Обостренная нравственная чуткость сочетается в нем с удалью, бойцовским темпераментом и готовностью быть в первых рядах, первым «поднимать знамя». Именно поэтому Лопатин, никогда не состоявший ни в одной из революционных партий, добровольно берет на себя миссию возродить «Народную волю», ослабленную внешними репрессиями и внутренним предательством. Именно поэтому он, выйдя на свободу после двадцатилетней отсидки в Петропавловской крепости, берется, как в молодые годы, за «прополку» революционной грядки от сорняков предательства и провокации.
Давыдов вовсе не делает из своего героя икону. Лопатин — человек со слабостями, он азартен, иногда слишком самоуверен, иногда беспечен. Последнее качество оборачивается большой бедой, когда при последнем его аресте жандармы завладели большим объемом конспиративной информации. Сокрушенный своей невольной виной, Лопатин, однако, не теряет ни воли, ни мужества, ни человеческого достоинства.
Александр Дмитриевич Михайлов, один из вождей «Народной воли» в недолгий «героический» период ее деятельности, изображен в романе «Завещаю вам, братья» не впрямую, от автора, а в восприятии близких к нему людей. Образ поэтому обрисован не столь четко и подробно, как в случае Лопатина. Но и тут определяющей характеристикой героя становятся его нравственные качества: «Как хотите, а я угадывал в нем сродство с Аввакумом… Характер: иди и сразись; кровь твоя прольется, но это будет праведная кровь». Так говорит о нем Владимир Зотов, человек совсем других убеждений, покоренный, однако, самоотверженностью Михайлова, его безраздельной преданностью идее и деятельным состраданием «униженным и оскорбленным».
Зотов, человек, далекий от революции, сходится с Михайловым почти случайно, но проникается к нему уважением и симпатией, а тот в свою очередь удостаивает Зотова доверием — делает его хранителем архива «Народной воли». Другой взгляд на героя романа — взгляд Анны Ардашевой, рядовой участницы движения; женщины, тайно, молчаливо влюбленной в Михайлова. В ее воспоминаниях на первый план выступают его мужская стать и обаяние, искренность, душевная деликатность. И с другой стороны, железная выдержка, самодисциплина, постоянное чуткое внимание к мелочам — ведь он в своем лице совмещал и разведку и контрразведку «Народной воли».
Это, впрочем, не исключает моментов несогласия с Михайловым у обоих рассказчиков, в первую очередь по линии отношения к тактике террора — но об этом речь пойдет дальше.

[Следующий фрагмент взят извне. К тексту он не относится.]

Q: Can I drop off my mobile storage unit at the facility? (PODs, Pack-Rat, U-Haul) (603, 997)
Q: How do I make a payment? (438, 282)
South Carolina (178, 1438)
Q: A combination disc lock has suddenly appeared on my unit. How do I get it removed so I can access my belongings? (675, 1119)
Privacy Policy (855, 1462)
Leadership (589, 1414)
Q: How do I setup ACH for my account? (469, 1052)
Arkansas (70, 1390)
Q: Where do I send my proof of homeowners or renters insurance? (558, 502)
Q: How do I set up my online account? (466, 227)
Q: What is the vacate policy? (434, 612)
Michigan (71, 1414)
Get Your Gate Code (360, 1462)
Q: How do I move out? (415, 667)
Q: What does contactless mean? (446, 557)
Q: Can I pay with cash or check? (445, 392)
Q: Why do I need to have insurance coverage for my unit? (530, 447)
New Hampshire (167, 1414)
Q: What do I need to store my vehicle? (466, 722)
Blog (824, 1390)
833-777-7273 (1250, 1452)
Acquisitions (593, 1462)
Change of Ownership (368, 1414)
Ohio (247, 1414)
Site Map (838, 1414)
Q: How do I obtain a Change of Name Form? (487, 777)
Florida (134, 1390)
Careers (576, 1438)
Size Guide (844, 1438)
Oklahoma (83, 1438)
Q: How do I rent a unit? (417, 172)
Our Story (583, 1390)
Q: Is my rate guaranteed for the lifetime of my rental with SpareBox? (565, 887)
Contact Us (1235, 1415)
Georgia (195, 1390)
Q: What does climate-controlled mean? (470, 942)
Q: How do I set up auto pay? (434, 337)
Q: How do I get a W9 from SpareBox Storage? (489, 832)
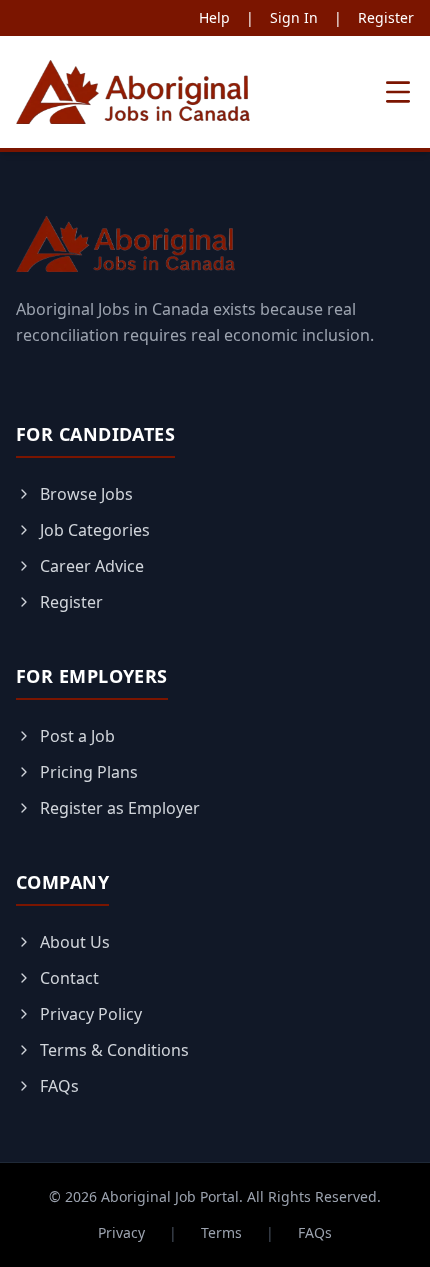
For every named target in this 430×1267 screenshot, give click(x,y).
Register (386, 17)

Давыдов в своих романах создает еще немало выразительных портретов борцов-народовольцев: энергичной, властной Веры Фигнер, самоотверженного Дмитрия Лизогуба, порывистого, пылкого Петра Якубовича. Но одновременно он подробно анализирует характеры людей, заслуживших — в революционной традиции — репутацию экстремистов, провокаторов и ренегатов. И по-человечески они оказываются зачастую не менее интересными, чем хрестоматийные герои. Взять, к примеру, недоброй памяти Нечаева. В первых главах «Соломенной сторожки» этот образ — центральный. Автор отнюдь не представляет его плоским злодеем. Да, он главный антагонист Лопатина по ходу сюжета, в своей свирепой активности он руководствуется одной ненавистью. Но ненависть эта не беспричинна, не умозрительна. Нечаев, сын мастерового, хорошо знаком с самыми жестокими проявлениями угнетения, эксплуатации. Давыдов использует яркий образный ход для объяснения источников его фанатизма. Преследует Нечаева виде´ние «высыхающих мальчиков», трудившихся «в урчащем аду фабричных сушилен… Работали и исчезали, как и не жили на свете». И «оплывающие свечечки» их жизней зажигают в его душе стремление к тотальному социальному реваншу под девизом «чем хуже, тем лучше».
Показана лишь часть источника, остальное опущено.